Musique

Création à New York du Bureau Export de la Musique Européenne

Date: 28/03/2004


Robert Singerman

Robert Singerman

Vingt cinq ans de professionnalisme au service de la musique : agent, producteur, manager d’artistes et consultant, Robert Singerman vient de se voir confier la responsabilité de la préfiguration du Bureau de la Musique Européenne et du développement du Bureau Export de la Musique Française aux Etats-Unis. “Frequent fyer” entre New York et l’Europe, il a notamment représenté quelques cent cinquante artistes et développé ici les Rita Mitsuko, Amina, Gypsy Kings, et plus récemment Yannick Noah, I Muvrini, Mango ou encore No Jazz.

Coast to Coast : Les musiques européennes se remarquent sans doute plus aux Etats-Unis que la seule musique française, avec ses lames de fond (pop, rock, variétés, musiques du monde), des pays traditionnellement forts (UK, Suède) et quantité de nouveaux artistes ces dernières années. Pourquoi un Bureau Européen à New York maintenant ?

Robert Singerman : Pour centraliser tous les contacts possibles, les rendre disponibles à l’ensemble des professionnels, labels et artistes européens qui n’ont pas accès pour l’instant à une réelle base de données. Le bureau sera à la fois centralisateur et “dispatcheur” d’infos. J’ajoute qu’il s’agit d’une période de préfiguration, qui pourrait être renouvelée pendant deux ans. En cas de succès de l’expérience, un véritable Bureau Européen pourrait être mis en place en 2007.

Coast to Coast : Quelles activités dans l’immédiat ?

RS: Une veille des structures professionnelles et du marché, la mise en cohérence des activités scéniques avec le monde des industries musicales et surtout, assez vite je l’espère, la constitution d’un “pool de consultants” à disposition des professionnels européens. Une fois la connaissance du marché américain acquise, les Européens devraient trouver dans ce pool des réponses précises à leurs besoins de promotion aux Etats-Unis.

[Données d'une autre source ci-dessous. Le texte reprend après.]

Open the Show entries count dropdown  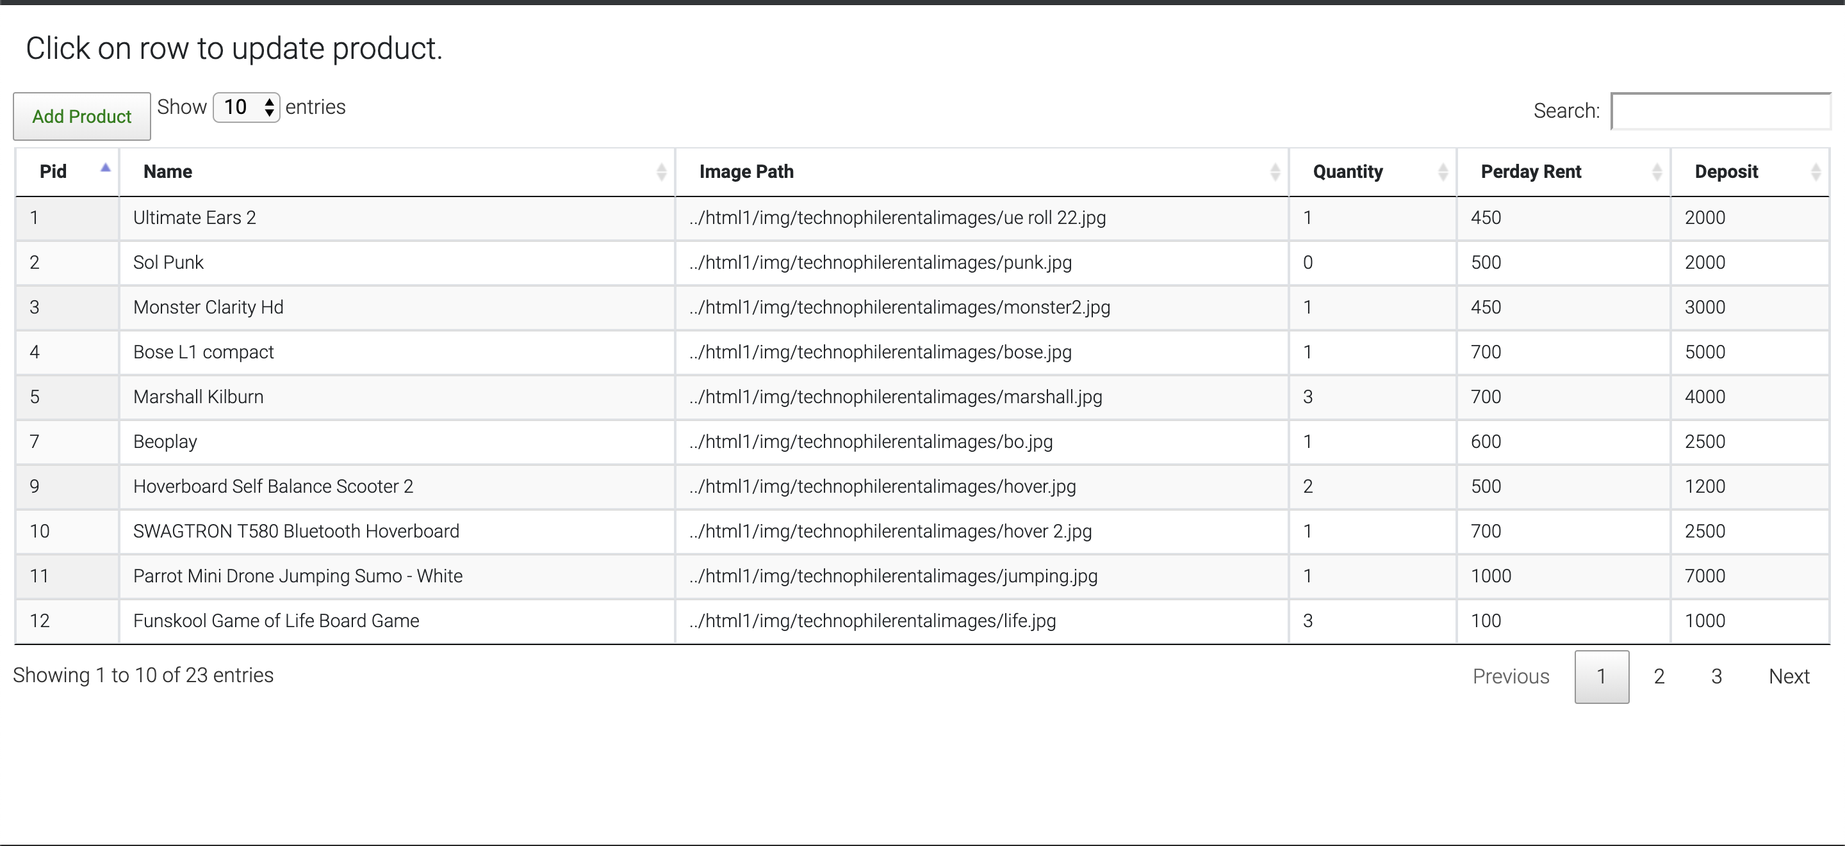246,107
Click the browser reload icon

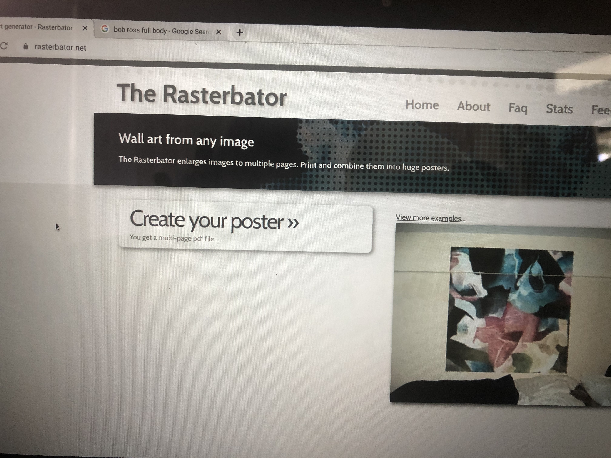4,46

Coast to Coast : Un changement d’orientation par rapport au Bureau Export de la Musique Française ?

RS: Bien au contraire, puisque je viens de me voir confier par les professionnels français et Jean-François Michel, son directeur exécutif, la responsabilité du nouveau développement de leur Bureau Export aux Etats-Unis. Les Français disposent déjà de cette base de données, certes encore perfectible, et nous allons maintenant nous lancer dans la promotion plus agressive de leurs artistes.

Coast to Coast : Une dernière question sur la piraterie…

RS: Je ne suis pas aussi pessimiste que ceux qui avancent que l’industrie musicale a pris du retard par rapport à celle de l’image. Elle paraît évidemment plus menacée du fait de la nature même des produits piratés et de la technologie MP3, mais elle a déjà réagi, par exemple avec iTunes. Je suivrai de près les évolutions, lors de salons comme Jupiter Plug in à New York en juillet, et suis prêt à m’associer aux initiatives qui seront mises en place en faveur de l’antipiraterie audiovisuelle par l’Ambassade de France, la Motion Picture Association of America et d’autres partenaires.